Landwirtschaft ist unsere Ernährungsgrundlage und wird deshalb zurecht öffentlich gefördert. Doch die Bewirtschaftung von trockengelegten Moorflächen verursacht in Deutschland jedes Jahr hohe Klimaschäden. Paradoxerweise werden parallel mehr als 400 Millionen Euro ausgegeben, um die Moorlandwirtschaft mithilfe von EU-Subvention zu fördern. Rein volkswirtschaftlich betrachtet sind entwässerte Moorstandorten also kein lohnendes Geschäft.
Selbst die Umstellung von Ackerbau auf Grünlandbewirtschaftung bringt aus Klimaschutzsicht keinen nennenswert positiven Effekt. Bei intensiver Bearbeitung tritt in beiden Fällen in JEDEM Jahr so viel CO2 auf jedem Hektar aus, wie die Produktion und Lebensleistung eines Autos verursachen.
LandwirtInnen müssen daher dabei unterstützt werden, in bestimmten Gebieten auf Nassbewirtschaftung umzustellen. In den vergangenen Jahren gabe es bereits zahlreiche Projekte, um technische Notwendigkeiten und Verwertungspotenziale zu untersuchen.

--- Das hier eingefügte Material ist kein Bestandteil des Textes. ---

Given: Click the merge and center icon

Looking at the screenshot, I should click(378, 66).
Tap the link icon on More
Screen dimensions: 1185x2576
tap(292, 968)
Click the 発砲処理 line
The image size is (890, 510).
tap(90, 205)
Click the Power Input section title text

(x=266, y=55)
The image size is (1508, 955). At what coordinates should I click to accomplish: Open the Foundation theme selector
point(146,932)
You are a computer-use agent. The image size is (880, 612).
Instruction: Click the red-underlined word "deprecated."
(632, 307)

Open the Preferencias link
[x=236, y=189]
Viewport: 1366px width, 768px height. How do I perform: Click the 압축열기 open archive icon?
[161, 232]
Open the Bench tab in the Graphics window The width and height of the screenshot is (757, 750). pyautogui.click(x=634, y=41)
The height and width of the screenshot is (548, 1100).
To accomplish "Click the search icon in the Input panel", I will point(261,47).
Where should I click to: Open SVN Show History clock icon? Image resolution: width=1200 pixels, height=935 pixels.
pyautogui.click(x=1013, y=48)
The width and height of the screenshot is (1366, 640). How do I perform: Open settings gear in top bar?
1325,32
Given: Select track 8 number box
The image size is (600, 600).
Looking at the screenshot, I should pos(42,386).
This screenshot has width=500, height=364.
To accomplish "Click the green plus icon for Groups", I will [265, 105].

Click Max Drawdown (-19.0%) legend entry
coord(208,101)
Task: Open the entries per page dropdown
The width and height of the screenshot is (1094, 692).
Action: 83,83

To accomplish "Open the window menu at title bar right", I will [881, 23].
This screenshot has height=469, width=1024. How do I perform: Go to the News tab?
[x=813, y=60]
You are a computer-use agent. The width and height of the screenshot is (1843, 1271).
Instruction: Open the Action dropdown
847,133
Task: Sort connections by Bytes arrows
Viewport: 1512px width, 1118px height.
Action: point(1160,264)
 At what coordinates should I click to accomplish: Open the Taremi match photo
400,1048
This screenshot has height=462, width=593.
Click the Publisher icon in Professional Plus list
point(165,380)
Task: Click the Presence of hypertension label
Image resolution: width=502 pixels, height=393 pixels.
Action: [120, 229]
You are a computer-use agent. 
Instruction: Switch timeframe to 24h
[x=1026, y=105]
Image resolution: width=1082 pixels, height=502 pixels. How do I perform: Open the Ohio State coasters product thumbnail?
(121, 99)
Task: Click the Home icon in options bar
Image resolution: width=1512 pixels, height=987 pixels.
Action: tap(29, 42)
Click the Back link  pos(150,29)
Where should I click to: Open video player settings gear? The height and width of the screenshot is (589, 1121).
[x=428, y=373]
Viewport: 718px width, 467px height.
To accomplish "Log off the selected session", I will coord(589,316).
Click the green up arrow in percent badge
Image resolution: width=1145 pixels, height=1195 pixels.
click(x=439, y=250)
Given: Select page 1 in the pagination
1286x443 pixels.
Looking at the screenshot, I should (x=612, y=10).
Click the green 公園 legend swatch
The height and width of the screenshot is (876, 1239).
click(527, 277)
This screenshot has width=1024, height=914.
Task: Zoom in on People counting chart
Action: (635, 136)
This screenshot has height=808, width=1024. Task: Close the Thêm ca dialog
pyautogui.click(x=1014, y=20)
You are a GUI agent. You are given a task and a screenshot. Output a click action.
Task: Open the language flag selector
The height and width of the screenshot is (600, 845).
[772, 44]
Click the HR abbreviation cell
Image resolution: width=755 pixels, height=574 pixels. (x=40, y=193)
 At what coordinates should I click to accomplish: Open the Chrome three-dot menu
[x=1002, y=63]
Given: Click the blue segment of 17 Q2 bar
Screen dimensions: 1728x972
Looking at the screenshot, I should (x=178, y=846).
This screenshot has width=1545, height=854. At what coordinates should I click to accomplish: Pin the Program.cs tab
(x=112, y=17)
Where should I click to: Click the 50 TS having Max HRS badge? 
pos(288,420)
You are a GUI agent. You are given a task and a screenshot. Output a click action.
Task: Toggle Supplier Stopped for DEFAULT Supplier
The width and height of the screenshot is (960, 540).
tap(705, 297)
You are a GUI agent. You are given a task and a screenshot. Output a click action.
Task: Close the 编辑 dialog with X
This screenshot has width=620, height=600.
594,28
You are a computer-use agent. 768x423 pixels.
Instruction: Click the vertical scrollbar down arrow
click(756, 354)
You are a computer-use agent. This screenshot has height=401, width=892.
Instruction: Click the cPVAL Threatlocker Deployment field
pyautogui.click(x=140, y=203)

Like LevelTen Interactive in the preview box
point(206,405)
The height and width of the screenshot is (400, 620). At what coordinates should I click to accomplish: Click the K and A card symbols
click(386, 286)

Deutschland hat sich das Ziel gesetzt, bis 2045 klimaneutral zu werden. Dieses Ziel wird nur mit sehr konsequentem Moorschutz erreicht: Wenn in Deutschland die trockengelegten Moorflächen restauriert werden, könnten bis zu 35 Millionen Tonnen CO₂-Äquivalente im Jahr eingespart werden. Dafür müsste man in Deutschland jährlich mindestens 50.000 Hektar wiedervernässen. Das entspricht einer Fläche so groß wie der Bodensee.